Kodama: The Tree Spirits is a card game in which you and your opponents each cultivate a tree. It plants (ha!) one foot in fast/casual and the other in sophisticated strategy, and I'm not sure the roots go deep enough in either.
This is a highly visual game. Each card is an illustration of a tree branch, bending gently in one direction or another, sometimes splitting into a fork. "Living" on the branch are two or three spirits, represent by different symbols (there are six different ones in all). Scoring in the game is dependent on these symbols. When you place a card, you score points for each spirit on the card that appears on the previous card in the growing tree branch -- one point for every matched symbol, as far as you can trace it back down to the starting "trunk" card of the tree. Strategy in the game revolves around clustering symbols together on a single branch of the tree. If you are forced to play a card with symbols you haven't been focused on, you'll want to get that card onto a different branch that you might cultivate later.
On the fast/casual side of things, the placement of cards is rather loose. You line up the pictures of the branches, rotating the new card you're placing in any direction you want, so long as it touches only one previously played card. If a gust of wind blows through the room, or someone knocks the table? Well, we're all friends here. Put it back as best you can.
There are some brain-burning aspects to the rules. (They actually got me too. I felt painfully aware of taking "too long" on some of my turns.) First, the rules say that you can score no more than 10 points from placing one card. You don't just ignore the extra points, you have to find a different way to play the card to avoid going over 10. No doubt this rule was meant to provide more catch-up opportunities for trailing players (saving them from the compounding numbers of the leader). Plus, that rule forces you to diversify your symbols more, which is absolutely more interesting than just picking one of the games six spirits and leaning on it. But it also makes for a lot of drafting a card, rotating it a bunch, trying it here no there no here no actually there, and then putting it back to decide you should have drafted a different card instead.
Second, the game is divided into "seasons," three intervals at the end of which bonus scoring is possible. This is done by dealing four cards to each player at the start of the game, each with a special condition for earning points. (You'll play three of the four of them, one at the end of each season, before the game is over.) Each season also has a special rules card face up throughout that alters the basic rules of the game in some way. All nice for variety, all nice if you've got a solid handle on the strategy. But I found that at least for a newer player, all these cards with conflicting goals lurch your thinking this way then that, adding perhaps too many permutations to your card placement choices.

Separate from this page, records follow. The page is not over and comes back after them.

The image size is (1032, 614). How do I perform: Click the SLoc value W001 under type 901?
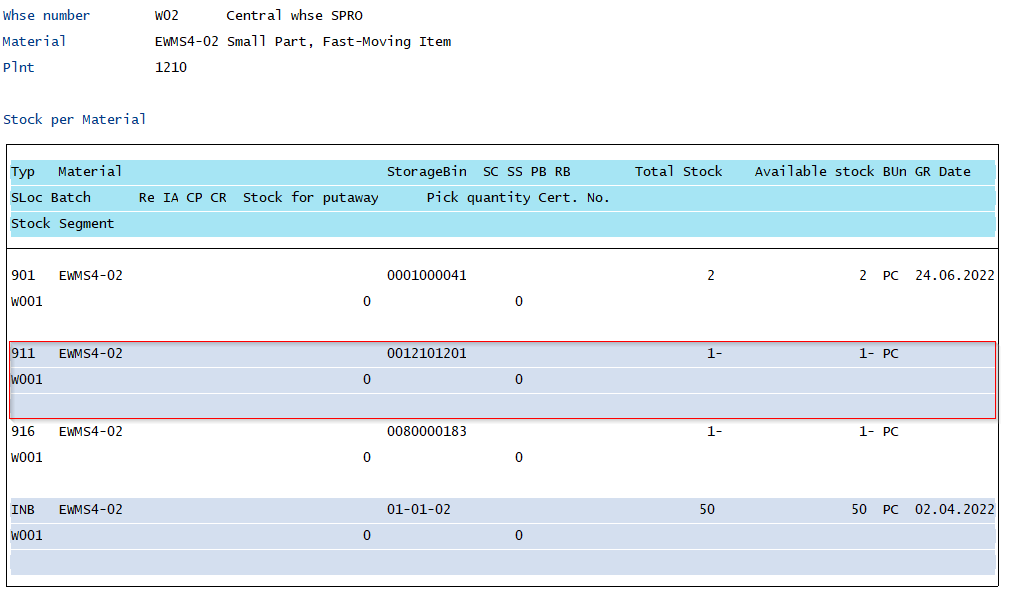[x=26, y=301]
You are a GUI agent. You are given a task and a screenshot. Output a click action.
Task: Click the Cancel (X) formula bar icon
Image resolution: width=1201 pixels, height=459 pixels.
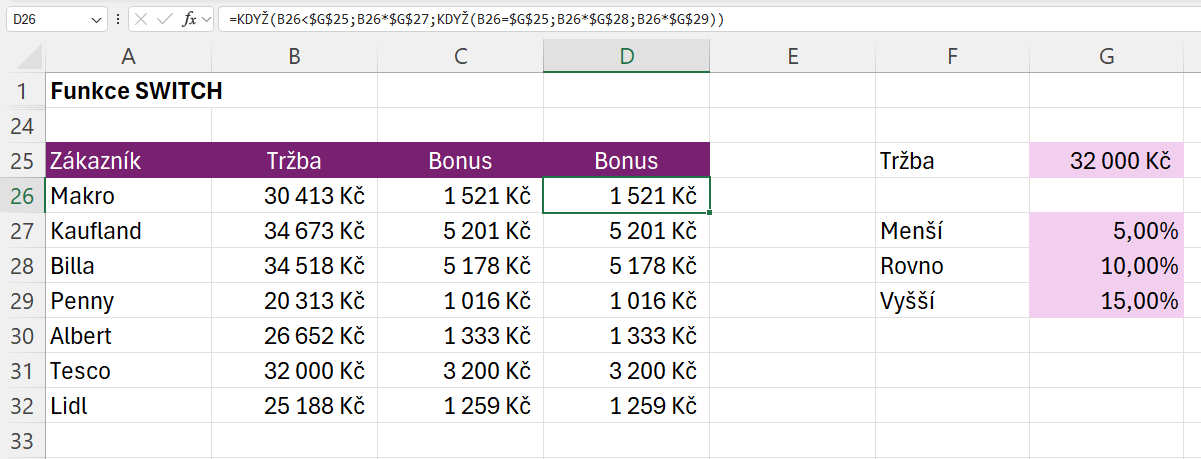(141, 20)
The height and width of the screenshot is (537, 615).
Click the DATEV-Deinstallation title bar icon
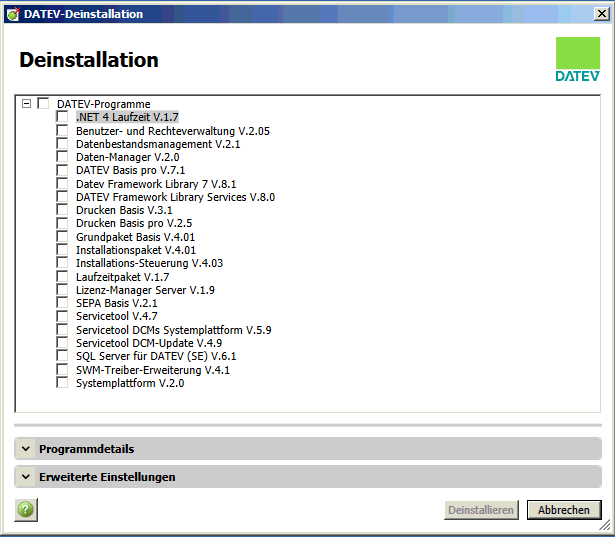tap(12, 14)
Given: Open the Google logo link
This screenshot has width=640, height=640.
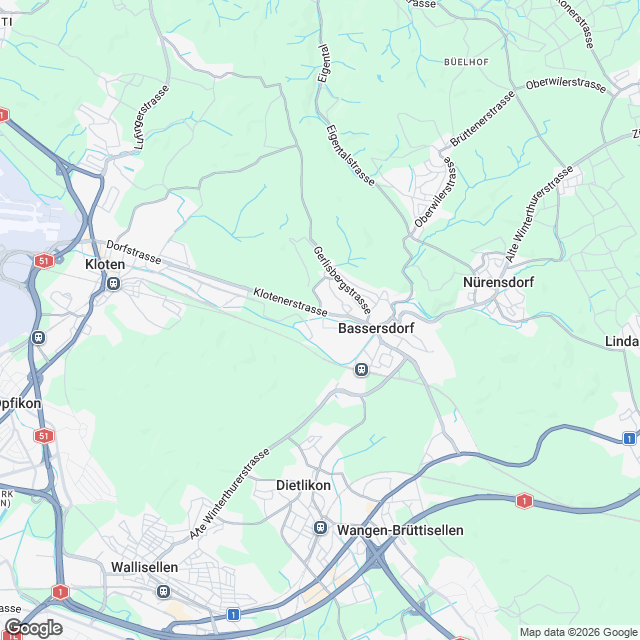Looking at the screenshot, I should pos(34,629).
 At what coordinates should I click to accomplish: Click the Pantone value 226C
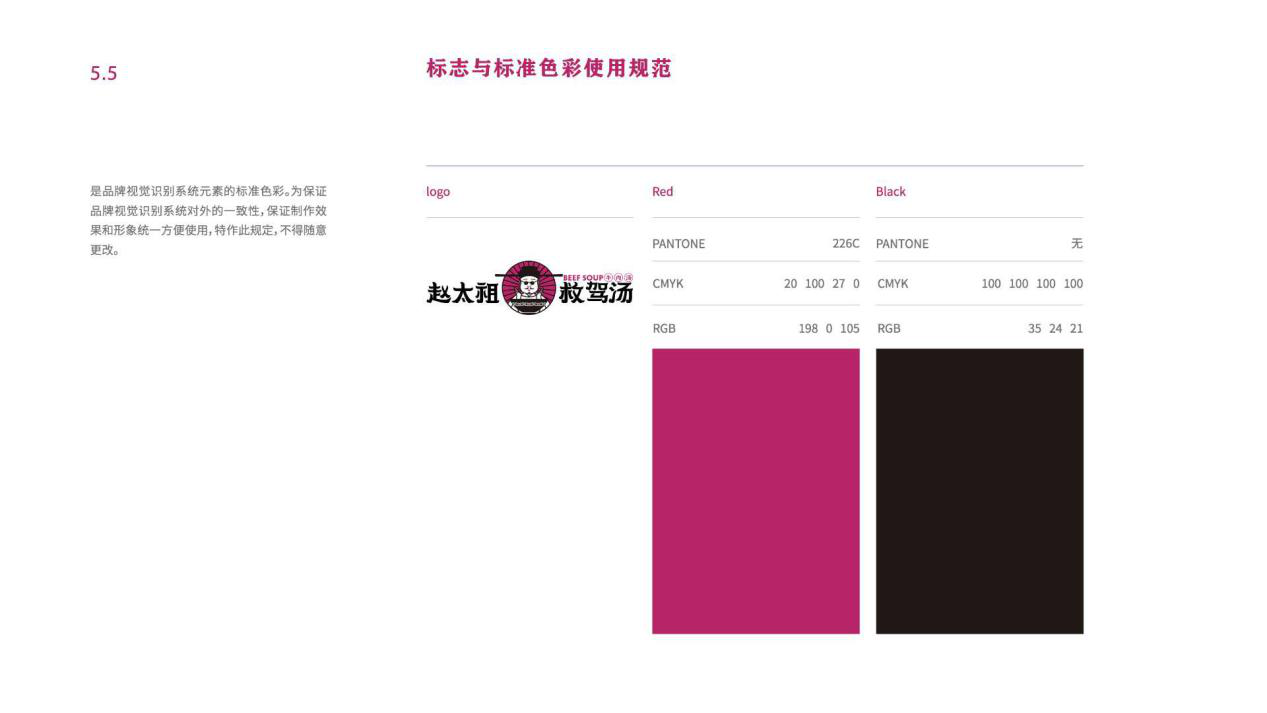pos(845,244)
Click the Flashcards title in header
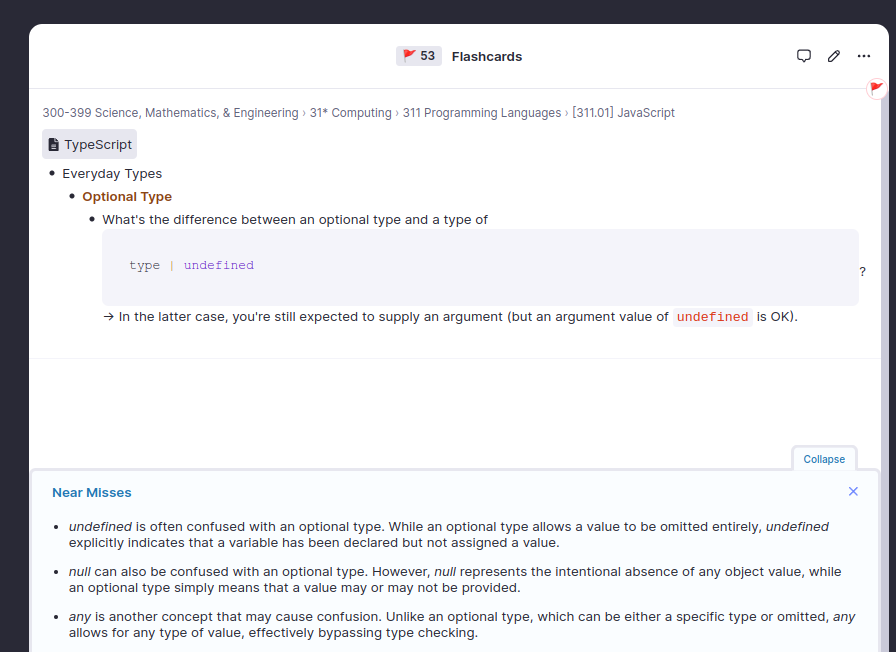 [487, 56]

If there were enough going on here for all these decisions to add up to a 60-90 minute, more advanced Eurogame, that would be one thing. But the looseness of the card playing, and the fact that the box taunts you with the idea that you should be able to do all this in 30 minutes, strongly suggests that this is not supposed to be that game. So it kind of lands in the middle.
There are some interesting mechanical ideas in the mix here, but there are plenty of better short games I think I'd choose over Kodama. I give it a B-.